Today's post, Einstein's Arrogance was originally published on 25 September 2007. A summary (taken from the LW wiki):

 

Albert Einstein, when asked what he would do if an experiment disproved his theory of general relativity, responded with "I would feel sorry for [the experimenter]. The theory is correct." While this may sound like arrogance, Einstein doesn't look nearly as bad from a Bayesian perspective. In order to even consider the hypothesis of general relativity in the first place, he would have needed a large amount of Bayesian evidence.


Discuss the post here (rather than in the comments to the original post).

This post is part of the Rerunning the Sequences series, where we'll be going through Eliezer Yudkowsky's old posts in order so that people who are interested can (re-)read and discuss them. The previous post was How Much Evidence Does It Take?, and you can use the sequence_reruns tag or rss feed to follow the rest of the series.

Sequence reruns are a community-driven effort. You can participate by re-reading the sequence post, discussing it here, posting the next day's sequence reruns post, or summarizing forthcoming articles on the wiki. Go here for more details, or to have meta discussions about the Rerunning the Sequences series.

*DATA EXTRACT*.
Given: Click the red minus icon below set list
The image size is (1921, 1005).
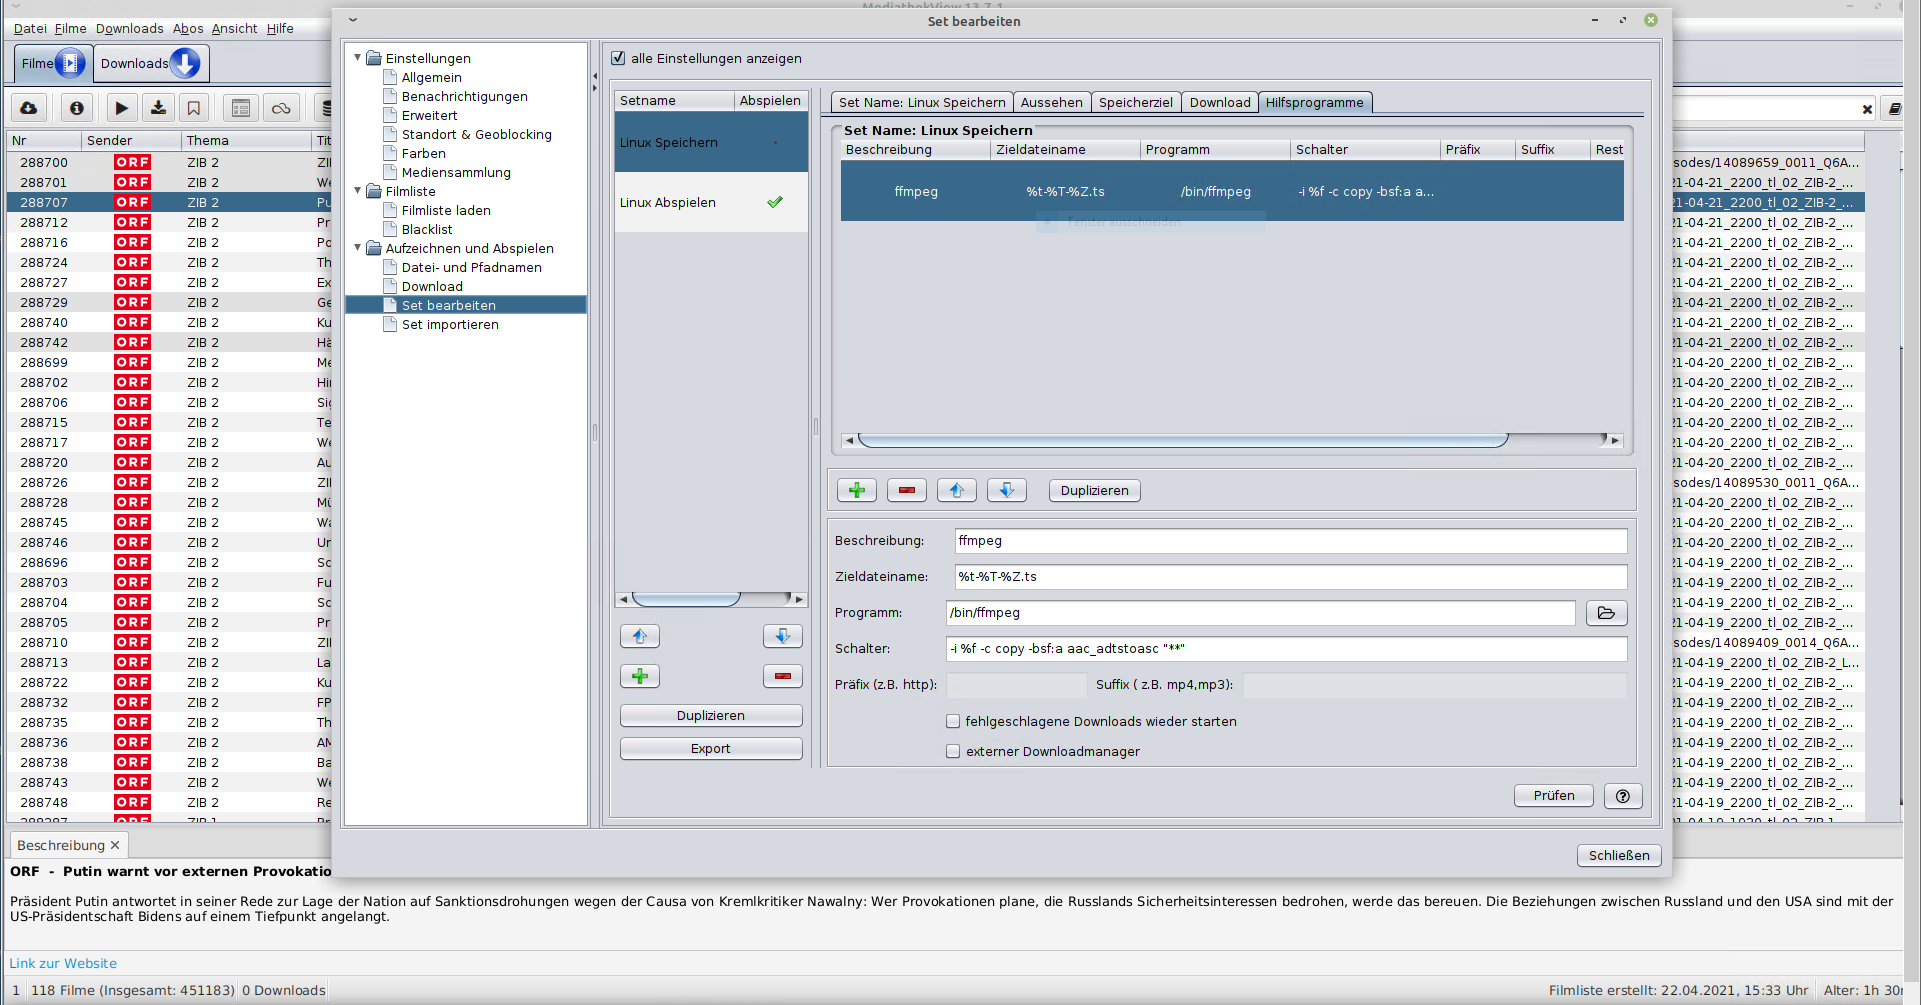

*REQUESTS*.
[A] Answer these questions from the Einstein's Arrogance post:
(i) On what date was Einstein's Arrogance originally published?
(ii) Which post came before it in the series?
(iii) Whose old posts does the Rerunning the Sequences series go through?
[B] Write the next part of the Einstein's Arrogance post, picking up after its final sentence.
The listing has no connection to the Einstein's Arrogance post.

*FINAL ANSWERS*.
[A]
(i) 25 September 2007
(ii) How Much Evidence Does It Take?
(iii) Eliezer Yudkowsky's

[B]
New Comment
15 comments, sorted by Click to highlight new comments since:
[-]gjm60

The wiki summary, quoted here, turns Einstein's "I would feel sorry for the good Lord" into "I would feel sorry for [the experimenter]". Surely this is just a mistake? Einstein was saying: if God didn't have the wit to make the universe work according to this theory, then so much the worse for God. (The usual disclaimers about Einstein's use of the word "God" apply here, of course.)

[-]Shmi50

As EY mentioned, in Einstein's mind the apriori probability of this prediction being correct was very high, probably over 99%.

The reason is that GR was being tested in the "weak-field" static limit, the same one that was used to derive it from the Special Relativity and the Equivalence Principle in the first place. Nearly every theory compatible with these would produce the same predictions.

He probably would not have said anything remotely as flippant, were the experiment to look for, say, gravitational radiation, the effect he was not at all sure about at the time. On the other hand, his confidence that a rather small effect would be successfully measured was probably much lower than 99%. Hence the apparent "arrogance": he simply rejected the low-probability outcome.

It almost worked out that way.The experimental results were indeed barely passable from one expedition, poor from the other one, and did not unequivocally confirm the expected effect. In fact, were Eddington not convinced that Einstein was right to begin with, his publication on the matter may well have been much less sympathetic.

This is one of my least favorite posts from Eliezer. One of my objections was already stated by Robin Hanson, but I haven't seen the other one discussed.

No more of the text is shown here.